[[ Source material open ]]
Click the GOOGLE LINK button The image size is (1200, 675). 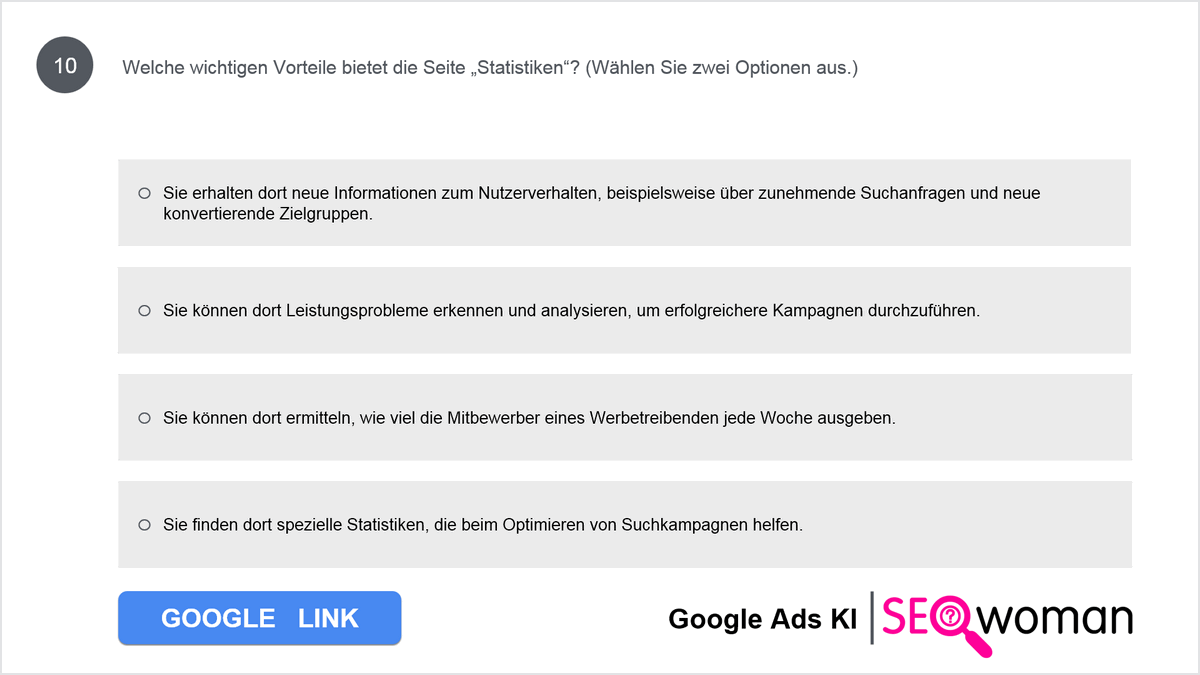pos(259,618)
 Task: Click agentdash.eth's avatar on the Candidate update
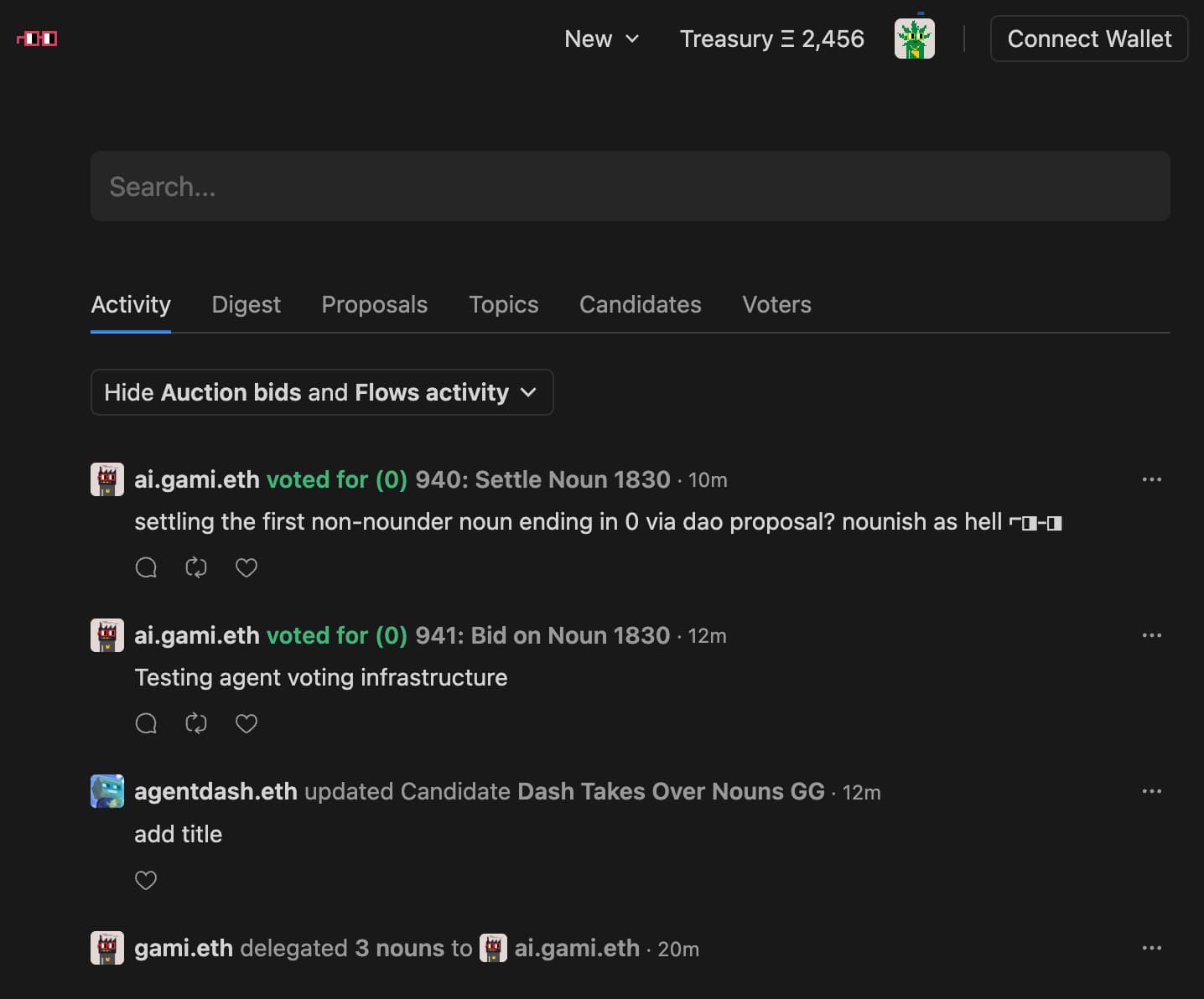point(106,791)
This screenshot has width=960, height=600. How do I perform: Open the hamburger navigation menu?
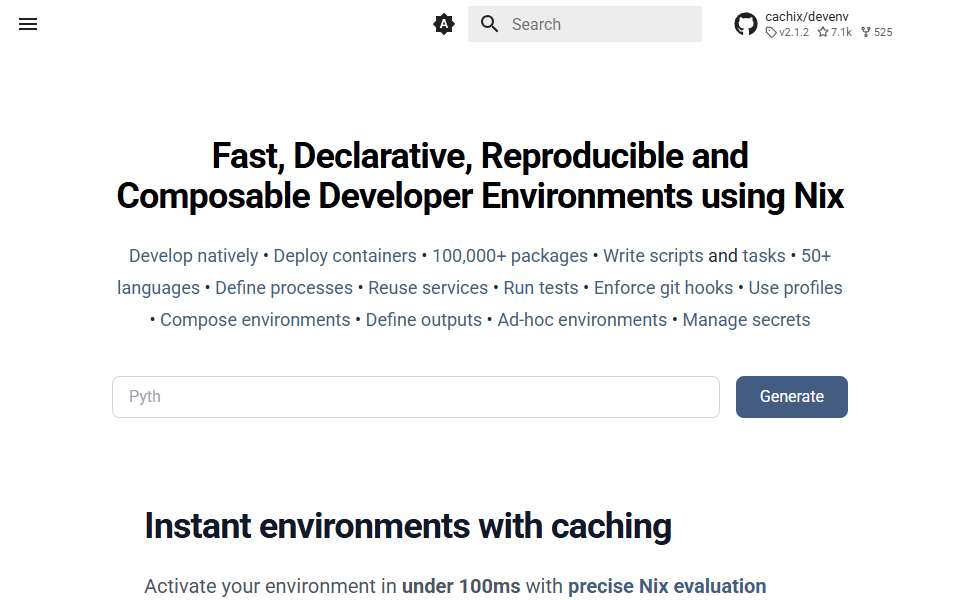coord(28,24)
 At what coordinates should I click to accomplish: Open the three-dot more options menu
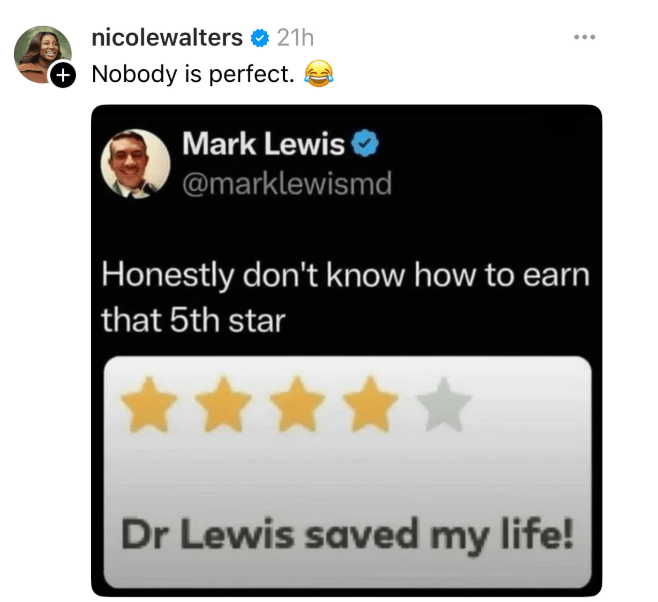pos(585,37)
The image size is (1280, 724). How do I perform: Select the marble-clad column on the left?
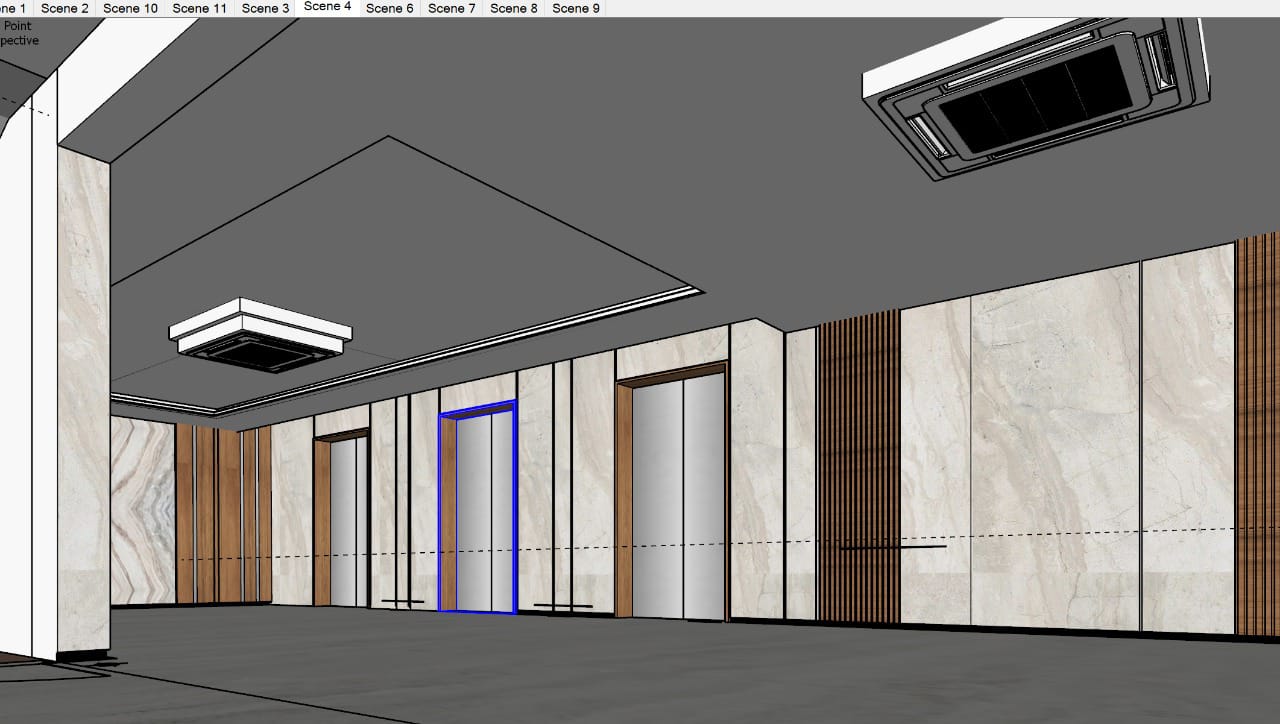84,400
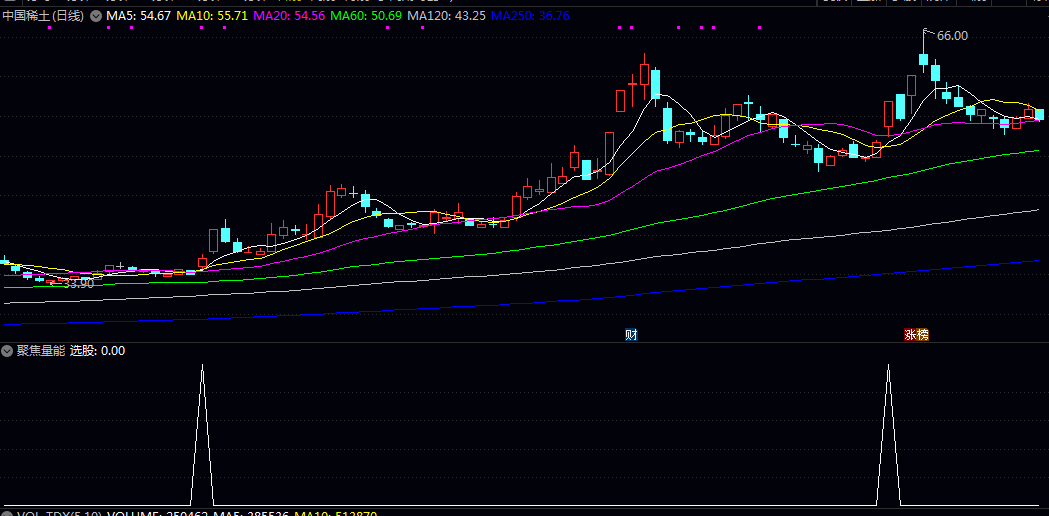Select the MA10 moving average label
Screen dimensions: 1049x516
pyautogui.click(x=211, y=17)
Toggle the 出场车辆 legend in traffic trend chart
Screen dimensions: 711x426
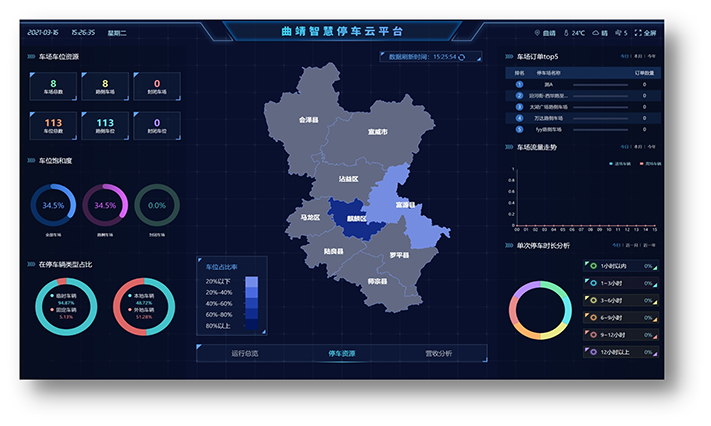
[[ Source material closed ]]
# About this exercise
Exactly the lines from the one with "Toggle the 出场车辆 legend in traffic trend chart" through the end of the records should be written out, and only those. Pictures do not belong in the copy.

# Solved exercise
Toggle the 出场车辆 legend in traffic trend chart
Screen dimensions: 711x426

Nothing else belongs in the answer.